Villegas, who served in the U.S. Marines, sponsored the ordinance alongside Ald. Matt Martin, 47th, and the City Council’s two other current and former military servicemen, Ald. Chris Taliaferro, 29th, and Ald. Bill Conway, 34th.

The measure directs the city’s Human Resources commissioner to “reject or disqualify” anyone applying for city work “who was convicted of a crime as a result of participation” in the riot.

The convicted-then-pardoned rioters showed who they were when their group attacked police, vandalized property and threatened lawmakers, Villegas said. Their conduct makes them unfit to work in government, he said.

Ald. Andre Vasquez, 40th, praised the ordinance. He argued there is a difference between the violent Capitol riot and the conduct of protesters recently targeted by Trump for deportation.

“I think it is frightening when we think about where we’re at as a nation that folks who literally stormed the Capitol were then just let go and we are in a moment right now where if you speak out publicly against the federal government, you can get snatched up,” Vasquez said. “That is where we have slid.”

Martin called the measure “commonsense.”

“When you attack government, whether it’s at the national level, the state, the county, the local government, you lose the right to earn a paycheck,” he said.
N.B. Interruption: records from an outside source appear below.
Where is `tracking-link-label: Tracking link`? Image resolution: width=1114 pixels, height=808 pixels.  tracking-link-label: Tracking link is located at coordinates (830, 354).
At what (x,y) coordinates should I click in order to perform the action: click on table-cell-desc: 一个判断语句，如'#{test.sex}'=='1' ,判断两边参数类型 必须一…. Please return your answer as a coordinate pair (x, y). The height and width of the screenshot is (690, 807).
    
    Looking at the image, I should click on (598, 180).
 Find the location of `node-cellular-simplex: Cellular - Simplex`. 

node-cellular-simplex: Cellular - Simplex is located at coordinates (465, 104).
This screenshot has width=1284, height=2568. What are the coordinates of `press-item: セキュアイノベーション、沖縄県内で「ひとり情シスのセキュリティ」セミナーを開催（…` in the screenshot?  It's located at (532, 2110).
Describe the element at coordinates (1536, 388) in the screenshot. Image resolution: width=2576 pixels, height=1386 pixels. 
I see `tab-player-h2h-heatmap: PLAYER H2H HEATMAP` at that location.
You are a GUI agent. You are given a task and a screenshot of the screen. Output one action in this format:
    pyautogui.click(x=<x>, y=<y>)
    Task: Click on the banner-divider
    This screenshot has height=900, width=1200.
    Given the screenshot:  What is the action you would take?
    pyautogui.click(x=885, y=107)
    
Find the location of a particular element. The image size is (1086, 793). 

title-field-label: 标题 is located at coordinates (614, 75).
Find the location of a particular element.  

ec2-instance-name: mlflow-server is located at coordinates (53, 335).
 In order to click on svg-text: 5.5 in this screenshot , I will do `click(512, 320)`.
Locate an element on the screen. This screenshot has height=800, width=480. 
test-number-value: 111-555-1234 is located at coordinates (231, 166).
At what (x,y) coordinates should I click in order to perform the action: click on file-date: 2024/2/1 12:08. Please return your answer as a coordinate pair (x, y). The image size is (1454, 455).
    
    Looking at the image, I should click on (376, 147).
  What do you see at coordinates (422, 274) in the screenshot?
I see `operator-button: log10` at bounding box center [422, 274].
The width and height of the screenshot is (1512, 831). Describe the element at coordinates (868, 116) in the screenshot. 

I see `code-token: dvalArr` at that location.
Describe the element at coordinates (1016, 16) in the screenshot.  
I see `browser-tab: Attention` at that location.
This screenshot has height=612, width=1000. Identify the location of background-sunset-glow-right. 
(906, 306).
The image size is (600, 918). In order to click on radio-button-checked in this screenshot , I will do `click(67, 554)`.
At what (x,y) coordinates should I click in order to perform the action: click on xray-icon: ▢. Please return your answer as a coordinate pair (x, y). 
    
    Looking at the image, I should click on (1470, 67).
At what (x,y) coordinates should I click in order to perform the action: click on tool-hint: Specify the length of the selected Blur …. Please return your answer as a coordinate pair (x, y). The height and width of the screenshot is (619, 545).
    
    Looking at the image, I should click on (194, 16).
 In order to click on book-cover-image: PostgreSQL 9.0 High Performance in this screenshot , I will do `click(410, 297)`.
Martin noted Gov. JB Pritzker led a push to enact a similar ban at the state level in January, “immediately after President Trump issued these horrible pardons.”

“It’s now time for the city to do it, albeit a few months too late in my opinion,” he said.

But not all aldermen supported the measure.

Ald. Nicholas Sposato, who in the days after Trump’s election victory rolled into City Council chambers with a Trump flag attached to his wheelchair, was the lone vote against the measure.

He called the attacks against the police “despicable and disgusting.” But he said that many people at the protest were not fighting with police, while many protesters in Chicago have in recent years.

Plenty of attendees were simply trespassing and Jan. 6 was not an “insurrection,” he claimed.

“It was a protest, turned into a riot,” Sposato said. “Why not the Black Lives Matter riots? Why not the attack on the Columbus Statue? Why not those people?”

Sposato later said he thought the people who attended the riots were being “idiots” and disagreed with them that the 2020 presidential election was stolen.

“I just think we’re cherry-picking here,” he continued.

But Villegas fired back. Alongside the Sept. 11 terrorist attacks, Jan. 6 was the only day he thought about putting his Marine Corps uniform back on since being discharged, he said.

And it was an “insurrection,” he added.

The measure passed in a voice vote with Sposato in opposition.